> _DATA_

◆ ◆ ◆ ◆

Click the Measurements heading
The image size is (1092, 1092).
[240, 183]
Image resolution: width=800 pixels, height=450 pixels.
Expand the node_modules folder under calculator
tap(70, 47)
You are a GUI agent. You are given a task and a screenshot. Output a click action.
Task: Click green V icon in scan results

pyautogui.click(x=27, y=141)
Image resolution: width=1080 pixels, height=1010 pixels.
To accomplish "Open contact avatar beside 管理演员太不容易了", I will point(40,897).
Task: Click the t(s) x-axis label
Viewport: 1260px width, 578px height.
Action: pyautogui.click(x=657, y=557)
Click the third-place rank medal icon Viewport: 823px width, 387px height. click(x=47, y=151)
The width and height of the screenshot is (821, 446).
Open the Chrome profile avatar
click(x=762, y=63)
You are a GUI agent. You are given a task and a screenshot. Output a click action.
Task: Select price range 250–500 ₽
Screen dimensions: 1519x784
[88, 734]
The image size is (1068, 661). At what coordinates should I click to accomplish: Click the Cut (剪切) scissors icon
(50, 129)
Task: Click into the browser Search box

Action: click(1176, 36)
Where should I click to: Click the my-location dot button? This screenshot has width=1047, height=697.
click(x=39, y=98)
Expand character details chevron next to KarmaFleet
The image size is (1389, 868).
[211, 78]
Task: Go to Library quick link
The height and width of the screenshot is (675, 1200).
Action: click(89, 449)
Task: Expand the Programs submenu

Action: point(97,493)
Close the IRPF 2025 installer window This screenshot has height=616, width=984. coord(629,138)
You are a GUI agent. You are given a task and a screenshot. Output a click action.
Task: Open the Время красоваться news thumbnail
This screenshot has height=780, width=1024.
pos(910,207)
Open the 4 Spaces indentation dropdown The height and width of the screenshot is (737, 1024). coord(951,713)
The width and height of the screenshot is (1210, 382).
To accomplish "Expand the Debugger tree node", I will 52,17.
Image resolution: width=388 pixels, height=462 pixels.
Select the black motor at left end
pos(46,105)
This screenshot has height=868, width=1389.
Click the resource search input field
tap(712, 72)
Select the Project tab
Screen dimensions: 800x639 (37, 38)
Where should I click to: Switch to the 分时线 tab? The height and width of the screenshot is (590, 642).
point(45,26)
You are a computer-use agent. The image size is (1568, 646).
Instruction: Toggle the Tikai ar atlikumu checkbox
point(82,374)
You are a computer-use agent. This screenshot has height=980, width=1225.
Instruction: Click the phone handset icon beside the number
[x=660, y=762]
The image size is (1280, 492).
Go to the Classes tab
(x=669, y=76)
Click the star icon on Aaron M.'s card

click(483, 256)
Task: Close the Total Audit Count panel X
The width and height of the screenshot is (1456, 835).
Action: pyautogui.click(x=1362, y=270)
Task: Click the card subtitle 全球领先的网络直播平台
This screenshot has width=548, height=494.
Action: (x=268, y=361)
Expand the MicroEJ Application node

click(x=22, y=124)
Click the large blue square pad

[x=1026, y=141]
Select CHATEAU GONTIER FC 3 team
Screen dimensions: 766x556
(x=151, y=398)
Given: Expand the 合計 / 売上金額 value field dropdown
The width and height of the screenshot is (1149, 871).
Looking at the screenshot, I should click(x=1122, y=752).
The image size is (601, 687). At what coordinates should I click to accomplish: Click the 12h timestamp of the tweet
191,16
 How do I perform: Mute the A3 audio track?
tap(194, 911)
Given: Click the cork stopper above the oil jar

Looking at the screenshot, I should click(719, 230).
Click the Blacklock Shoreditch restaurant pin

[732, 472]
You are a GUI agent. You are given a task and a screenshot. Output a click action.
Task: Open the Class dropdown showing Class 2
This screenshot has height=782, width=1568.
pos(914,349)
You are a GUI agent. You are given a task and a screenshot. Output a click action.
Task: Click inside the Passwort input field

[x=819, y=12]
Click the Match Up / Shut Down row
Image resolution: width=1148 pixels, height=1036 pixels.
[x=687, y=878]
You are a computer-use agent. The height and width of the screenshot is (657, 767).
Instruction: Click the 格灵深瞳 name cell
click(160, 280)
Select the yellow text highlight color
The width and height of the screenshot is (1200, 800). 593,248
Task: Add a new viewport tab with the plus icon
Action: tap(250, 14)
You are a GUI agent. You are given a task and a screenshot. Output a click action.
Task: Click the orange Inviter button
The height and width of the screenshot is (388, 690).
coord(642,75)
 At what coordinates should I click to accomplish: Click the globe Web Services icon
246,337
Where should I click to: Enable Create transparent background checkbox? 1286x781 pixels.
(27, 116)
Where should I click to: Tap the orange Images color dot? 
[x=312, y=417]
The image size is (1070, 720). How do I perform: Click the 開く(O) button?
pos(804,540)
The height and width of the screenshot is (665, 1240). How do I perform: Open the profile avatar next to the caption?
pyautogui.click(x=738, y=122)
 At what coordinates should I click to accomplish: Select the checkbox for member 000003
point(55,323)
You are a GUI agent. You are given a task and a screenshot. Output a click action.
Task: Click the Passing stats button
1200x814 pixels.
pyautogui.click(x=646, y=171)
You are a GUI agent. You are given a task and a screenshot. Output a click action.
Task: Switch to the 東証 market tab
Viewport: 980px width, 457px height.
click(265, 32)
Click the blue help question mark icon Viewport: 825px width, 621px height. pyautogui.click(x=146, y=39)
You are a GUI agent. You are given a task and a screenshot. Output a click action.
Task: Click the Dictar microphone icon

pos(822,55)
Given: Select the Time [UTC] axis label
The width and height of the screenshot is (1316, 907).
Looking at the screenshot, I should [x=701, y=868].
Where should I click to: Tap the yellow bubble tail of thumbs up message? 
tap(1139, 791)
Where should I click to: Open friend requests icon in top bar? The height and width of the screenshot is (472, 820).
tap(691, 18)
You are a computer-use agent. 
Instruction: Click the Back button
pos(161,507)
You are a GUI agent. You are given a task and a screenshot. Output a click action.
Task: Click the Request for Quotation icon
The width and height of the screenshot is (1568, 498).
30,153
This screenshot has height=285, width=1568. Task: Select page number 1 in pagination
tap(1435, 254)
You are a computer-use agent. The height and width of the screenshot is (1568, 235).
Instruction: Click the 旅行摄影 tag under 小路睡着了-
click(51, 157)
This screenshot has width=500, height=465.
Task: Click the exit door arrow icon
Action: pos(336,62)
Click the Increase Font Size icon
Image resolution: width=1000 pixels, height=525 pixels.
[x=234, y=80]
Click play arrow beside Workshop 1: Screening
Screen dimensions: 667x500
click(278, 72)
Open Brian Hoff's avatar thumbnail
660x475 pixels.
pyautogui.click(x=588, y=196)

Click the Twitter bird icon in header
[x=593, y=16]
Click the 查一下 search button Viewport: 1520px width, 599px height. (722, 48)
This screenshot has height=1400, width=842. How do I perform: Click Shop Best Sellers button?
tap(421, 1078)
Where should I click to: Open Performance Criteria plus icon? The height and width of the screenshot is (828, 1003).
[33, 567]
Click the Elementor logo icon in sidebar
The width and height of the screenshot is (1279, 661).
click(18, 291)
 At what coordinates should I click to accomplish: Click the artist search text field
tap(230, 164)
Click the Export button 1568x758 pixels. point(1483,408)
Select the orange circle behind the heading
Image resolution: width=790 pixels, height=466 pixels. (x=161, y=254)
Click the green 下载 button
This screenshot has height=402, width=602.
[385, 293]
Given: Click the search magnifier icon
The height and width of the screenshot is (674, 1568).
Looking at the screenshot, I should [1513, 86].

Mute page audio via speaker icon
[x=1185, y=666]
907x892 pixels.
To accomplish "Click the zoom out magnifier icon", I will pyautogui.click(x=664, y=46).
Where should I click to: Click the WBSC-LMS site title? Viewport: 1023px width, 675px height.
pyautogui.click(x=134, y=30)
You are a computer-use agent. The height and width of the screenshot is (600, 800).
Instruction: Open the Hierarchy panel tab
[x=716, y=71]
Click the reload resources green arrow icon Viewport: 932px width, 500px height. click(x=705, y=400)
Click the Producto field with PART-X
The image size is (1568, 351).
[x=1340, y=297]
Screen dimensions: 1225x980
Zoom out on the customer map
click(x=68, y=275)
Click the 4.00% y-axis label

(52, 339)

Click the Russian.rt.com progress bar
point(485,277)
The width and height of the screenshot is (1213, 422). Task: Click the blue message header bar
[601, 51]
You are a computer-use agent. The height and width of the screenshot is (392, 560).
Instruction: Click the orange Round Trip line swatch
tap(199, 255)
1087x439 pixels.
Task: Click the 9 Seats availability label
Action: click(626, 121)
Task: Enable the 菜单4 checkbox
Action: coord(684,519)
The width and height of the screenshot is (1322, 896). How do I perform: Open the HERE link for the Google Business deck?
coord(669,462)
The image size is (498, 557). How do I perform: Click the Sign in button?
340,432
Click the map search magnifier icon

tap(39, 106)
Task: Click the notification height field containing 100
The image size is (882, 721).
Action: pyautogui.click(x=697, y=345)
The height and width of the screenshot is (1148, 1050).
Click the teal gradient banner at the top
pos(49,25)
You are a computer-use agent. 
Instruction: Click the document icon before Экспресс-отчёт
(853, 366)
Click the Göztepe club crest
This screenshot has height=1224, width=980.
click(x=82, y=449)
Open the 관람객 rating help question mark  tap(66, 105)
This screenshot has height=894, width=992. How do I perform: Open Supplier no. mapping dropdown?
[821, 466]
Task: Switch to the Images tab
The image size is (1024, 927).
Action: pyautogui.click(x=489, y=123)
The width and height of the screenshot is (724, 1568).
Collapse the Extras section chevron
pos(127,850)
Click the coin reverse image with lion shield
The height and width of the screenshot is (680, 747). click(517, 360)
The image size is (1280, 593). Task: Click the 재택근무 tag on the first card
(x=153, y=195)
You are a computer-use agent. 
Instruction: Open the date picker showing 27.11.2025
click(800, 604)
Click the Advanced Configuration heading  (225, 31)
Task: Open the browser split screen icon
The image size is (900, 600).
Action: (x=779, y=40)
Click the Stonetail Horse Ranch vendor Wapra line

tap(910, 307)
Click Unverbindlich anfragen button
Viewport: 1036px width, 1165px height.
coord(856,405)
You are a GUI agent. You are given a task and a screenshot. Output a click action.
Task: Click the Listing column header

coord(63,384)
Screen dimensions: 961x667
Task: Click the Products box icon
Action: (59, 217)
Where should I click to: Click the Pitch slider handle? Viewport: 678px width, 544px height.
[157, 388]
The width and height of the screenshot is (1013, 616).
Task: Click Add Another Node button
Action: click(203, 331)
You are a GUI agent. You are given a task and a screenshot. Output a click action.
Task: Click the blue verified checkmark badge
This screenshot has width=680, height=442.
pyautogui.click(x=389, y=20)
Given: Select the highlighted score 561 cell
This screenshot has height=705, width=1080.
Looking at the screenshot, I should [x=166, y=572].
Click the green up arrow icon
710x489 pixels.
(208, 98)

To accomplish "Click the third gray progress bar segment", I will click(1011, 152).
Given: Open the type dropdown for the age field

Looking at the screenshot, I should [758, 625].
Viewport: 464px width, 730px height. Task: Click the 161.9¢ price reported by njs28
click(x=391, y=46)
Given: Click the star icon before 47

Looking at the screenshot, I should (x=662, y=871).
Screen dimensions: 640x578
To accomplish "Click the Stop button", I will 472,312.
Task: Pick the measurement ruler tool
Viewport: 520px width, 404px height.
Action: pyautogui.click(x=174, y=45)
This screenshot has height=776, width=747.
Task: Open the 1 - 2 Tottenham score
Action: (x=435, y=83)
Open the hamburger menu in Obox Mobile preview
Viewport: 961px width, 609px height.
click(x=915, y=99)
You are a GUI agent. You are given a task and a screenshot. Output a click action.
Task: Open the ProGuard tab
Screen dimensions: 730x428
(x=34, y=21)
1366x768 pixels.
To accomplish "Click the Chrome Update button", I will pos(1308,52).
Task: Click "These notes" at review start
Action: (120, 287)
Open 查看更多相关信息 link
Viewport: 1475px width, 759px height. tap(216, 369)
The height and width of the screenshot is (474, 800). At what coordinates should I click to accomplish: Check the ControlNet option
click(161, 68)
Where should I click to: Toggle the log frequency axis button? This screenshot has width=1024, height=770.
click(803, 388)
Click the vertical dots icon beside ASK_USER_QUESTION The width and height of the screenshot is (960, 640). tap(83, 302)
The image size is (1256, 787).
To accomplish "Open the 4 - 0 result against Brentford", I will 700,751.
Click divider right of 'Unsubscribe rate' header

◆ ◆ ◆ ◆

> _WORK ORDER_
Report each line of the data in which "third" occurs.

> _EXERCISE RESULT_
Click the third-place rank medal icon Viewport: 823px width, 387px height. click(x=47, y=151)
To accomplish "Click the third gray progress bar segment", I will click(1011, 152).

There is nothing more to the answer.